# Assignment
Of all the entries below, only the lines from the one with "Παλαιότερη (477, 524)" up to and including the one with "Μάνα και γιος" are to be duplicated exactly.

# Records supplied
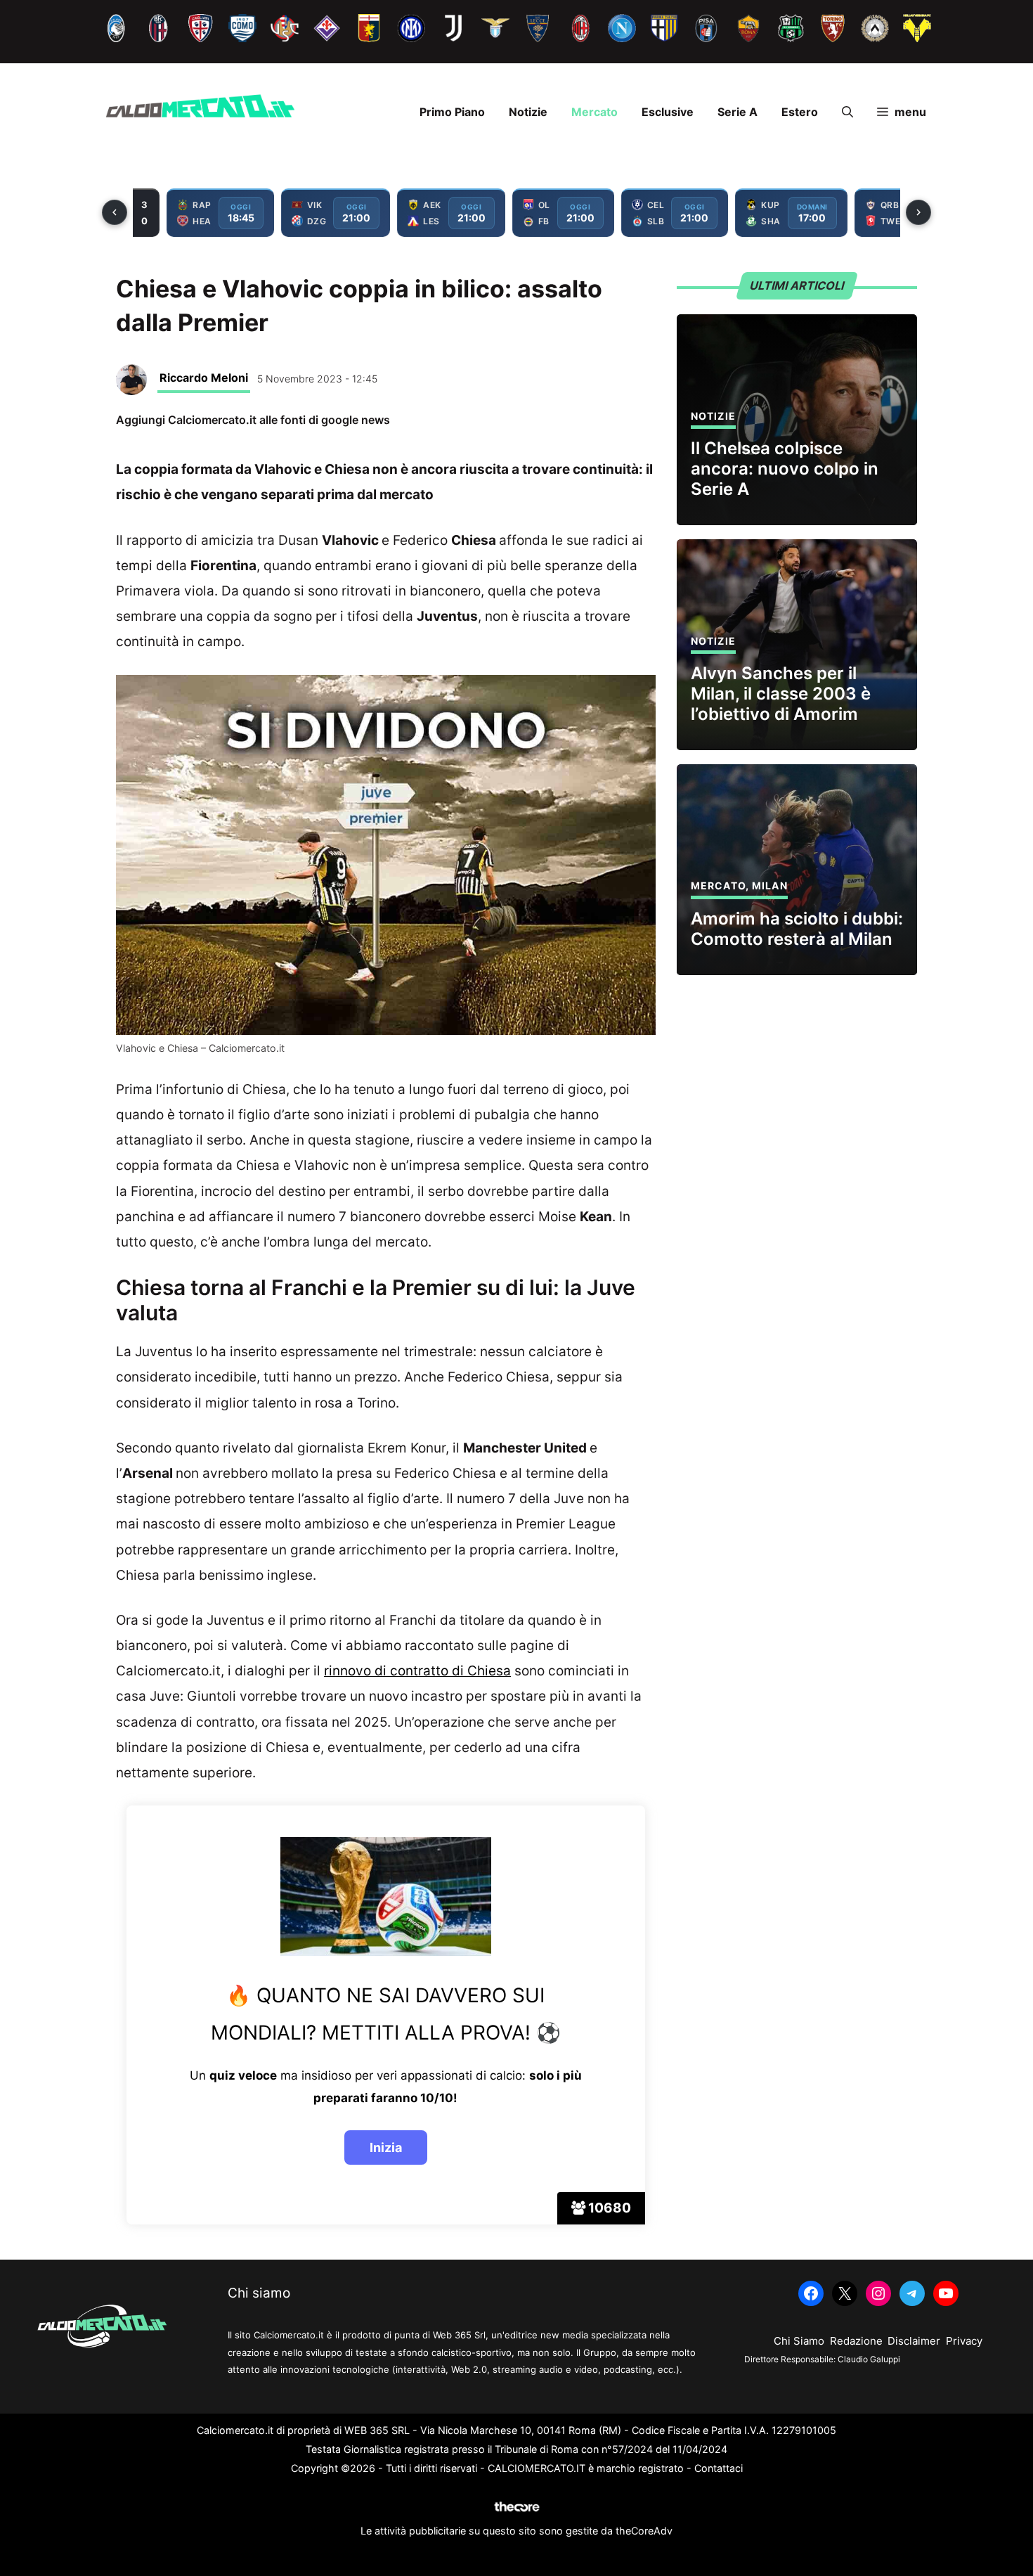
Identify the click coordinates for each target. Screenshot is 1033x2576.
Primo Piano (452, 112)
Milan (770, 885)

==

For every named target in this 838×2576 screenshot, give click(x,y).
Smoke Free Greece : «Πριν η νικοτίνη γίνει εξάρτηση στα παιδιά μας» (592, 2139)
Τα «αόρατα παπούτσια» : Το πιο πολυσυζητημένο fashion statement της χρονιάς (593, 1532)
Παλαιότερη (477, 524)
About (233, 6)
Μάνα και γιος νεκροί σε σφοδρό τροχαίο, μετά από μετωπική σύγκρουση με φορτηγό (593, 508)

# Written answer
Παλαιότερη (477, 524)
About (233, 6)
Μάνα και γιος νεκροί σε σφοδρό τροχαίο, μετά από μετωπική σύγκρουση με φορτηγό (593, 508)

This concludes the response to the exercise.